University president Renu Khator announced the funding allocation in a Tuesday email to faculty and staff in which she addressed recommendations made by two task forces that were created in the aftermath of the deaths. The task force that studied the future of Agnes Arnold Hall, a five-story building with open-air hallways that historically houses more than 450 classes per week, called for temporary screens to cover an outdoor stairwell as well as the balconies on each of the top four stories and sky bridges to an adjacent building, so it can be reopened for the upcoming fall semester.
University spokesperson Chris Stipes said the lower basement level of Agnes Arnold Hall, where the deceased students were found, will remain closed for the fall 2023 semester to allow "more time for our students to heal and recover."
"As part of our plan, we are committed to reopening Agnes Arnold Hall this coming fall, with security measures in place," Stipes said. "Additionally, we will be screening in the balconies on the upper level before the semester begins."
As part of a three-phase project to be completed over four years, the task force also recommended the installation of permanent security screening at Agnes Arnold Hall along with enhancing security protocols and limiting and better controlling entryways into the building. The plan also calls for beautifying the building's perimeter fence, perhaps with an art installation that focuses on mental health, and formally renaming it as Agnes Cullen Arnold Hall to reflect the full name of the building namesake, a UH regent during the 1950s and early ‘60s.
Citing the recommendations of a separate task force on mental health promotion and suicide prevention, Khator wrote Tuesday that UH would launch an internal awareness campaign in the fall to promote available mental health resources while also providing mental health and wellness information to students' families. Additionally, the university will designate and design spaces throughout its campus to be used for meditation, mindfulness and reflection, with all new buildings at UH to incorporate those spaces.

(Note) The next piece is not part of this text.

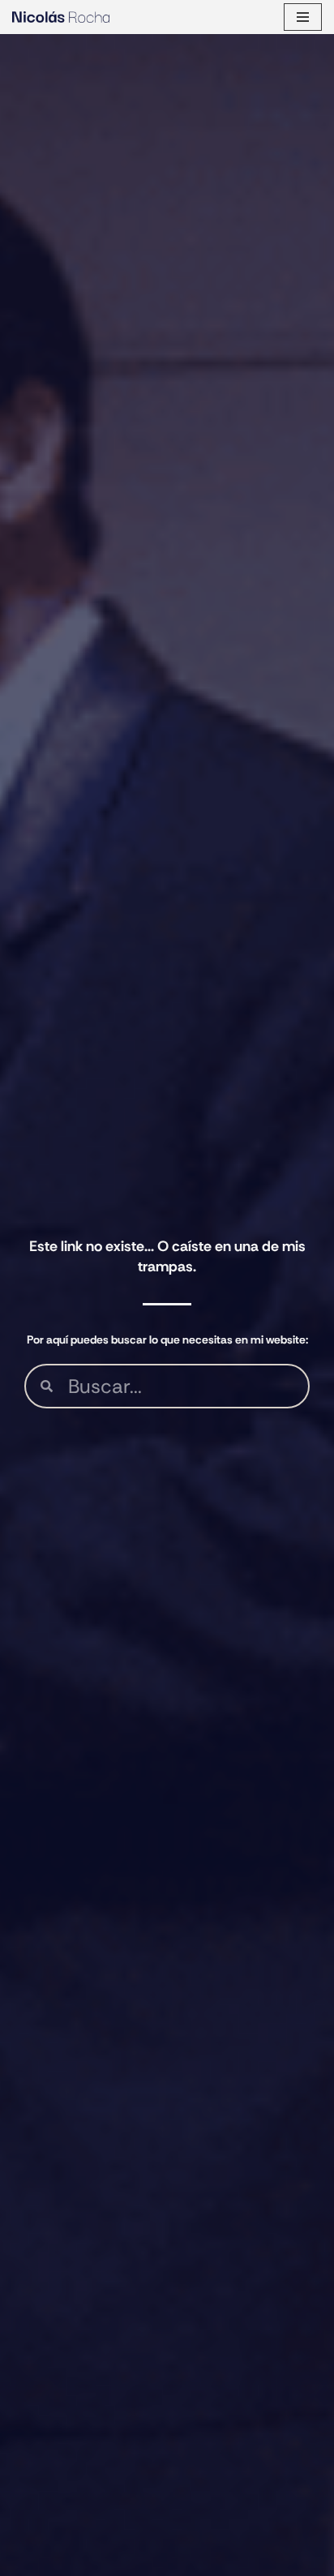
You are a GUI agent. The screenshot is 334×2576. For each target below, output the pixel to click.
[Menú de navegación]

UH also had three other universities around the country review its Counseling and Psychological Services (CAPS) program. Based on their findings, Khator wrote that UH plans to add at least three college-based mental health counselors, increase CAPS staffing through internships and community networks, allocate space for the program in the university's student center and secure an outside vendor to provide around-the-clock mental health services to students.
Regarding Agnes Arnold Hall, also the site of a student suicide in 2017, the task force wrote in its May report that it considered the feasibility of demolishing the building because of its "contagion legacy" and the trauma associated with the most recent deaths. But doing so would cost between $10-$15 million, with the cost of constructing a replacement building estimated to be at least $167 million while also requiring approval from state lawmakers, which could take years to obtain, according to the task force report.
Utilizing the existing building while making the proposed updates – along with mechanical, electrical and plumbing renovations that already had been planned – would be far less costly, according to the task force, which also wrote that there is a continued interest among faculty to use Agnes Arnold Hall.
Still, the task force recommended that ongoing mental health support be provided to the students and staff who will "occupy the building in the days, weeks and months ahead."
"The trauma incurred by the student suicides on the various members of the university community and the students' families will linger for many people," the task force wrote.